Summing up Giocoso's selection and filtering options, then:
- Giocoso will default to selecting a composer at random and then selecting something written by that composer, using the contents of the ARTIST tag to mean 'composer'.
- Five selective runtime parameters allow Giocoso instead to select positively by ARTIST (--composer), ALBUM (--composition), PERFORMER (distinguishing artist, a.k.a. --performer), COMMENT (performing artists, a.k.a. --comment) and GENRE (--genre)
- All five selective parameters can be used individually or in combination
- Each of the five selective parameters can be individually negated by terminating their value with an at-symbol (the @ character).
- Four filtering parameters allow Giocoso to filter out from possible play those recordings which do not meet the stated requirements for minimum duration, maximum duration, previously-played-composer or previously-played-recording status
- Any of the four filtering parameters can be used in combination with the five selective parameters
- None of the four filtering parameters can be negated by the use of the @ character.
- If you use multiple examples of any of the parameters, only the last one takes effect. If you said --composer=britten --composer=beethoven, you'd get to listen to some Beethoven, not some Benjamin Britten.
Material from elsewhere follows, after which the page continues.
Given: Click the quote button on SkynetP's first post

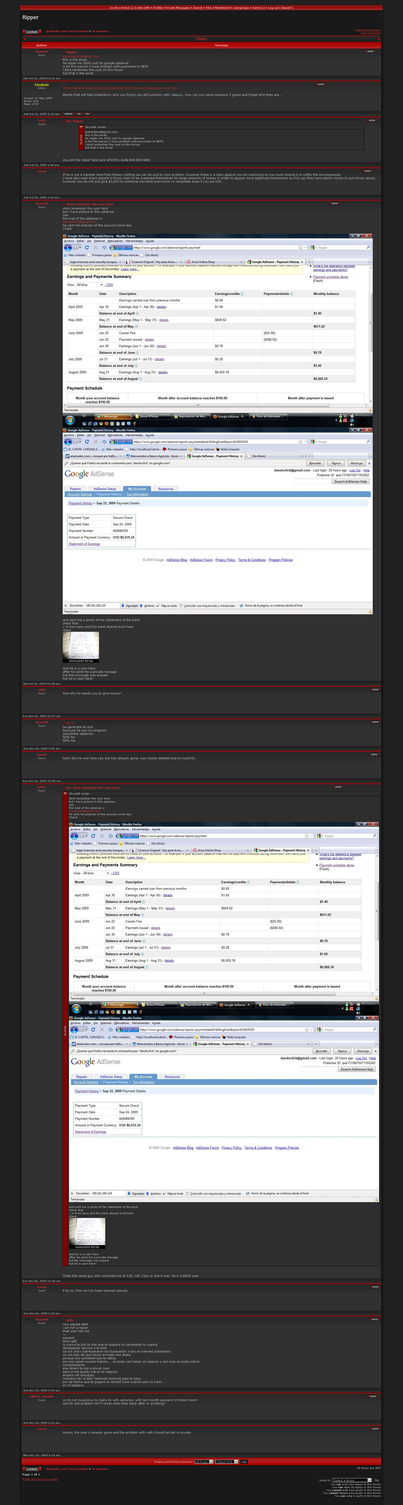Looking at the screenshot, I should click(370, 51).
- Any logical absurdities arising from the use of multiple selective and filtering parameters (such as requesting to play music which has genre=syyyymphony, or the composition=Pieter Grimes, will trigger Giocoso to perform multiple searches to try and find something that matches -but will eventually fail when the maximum number of searches has been performed
- The default number of searches Giocoso will attempt before giving up is the number of recordings in your collection. If your collection is large, this might result in multi-minute waits for Giocoso to find something that matches all your search and filtering criteria
- You can limit the number of searches Giocoso will attempt to perform by setting MAXSEARCH=x in the Giocoso persistent configuration file, where 'x' can be any number you like. Practically, I have found 500 to be a reasonable compromise between giving Giocoso a good chance to find something and waiting ages for it to do so.
- A special --recordnumber=x parameter removes all randomness from Giocoso's music selections and instead directs it to play precisely one recording, that recording being the one known to have been assigned that record ID number when the Giocoso database was last refreshed. Record number IDs can be listed using the --recordinglist reporting runtime parameter.
Remember: you don't have to use any selective or filtering parameters if you don't want to. Giocoso's default behaviour is simply to select some music to play, entirely randomly. You only need to use the runtime parameters if 'pure random' doesn't meet your particular listening needs in the moment. For example, on a Sunday morning, I've often found I might prefer to listen to some choral music, rather than have Giocoso randomly select some John Cage prepared-piano whackiness for me! You use the selective and filtering parameters to guide Giocoso's randomness into areas you would prefer it to go, if you have such preferences in the first place.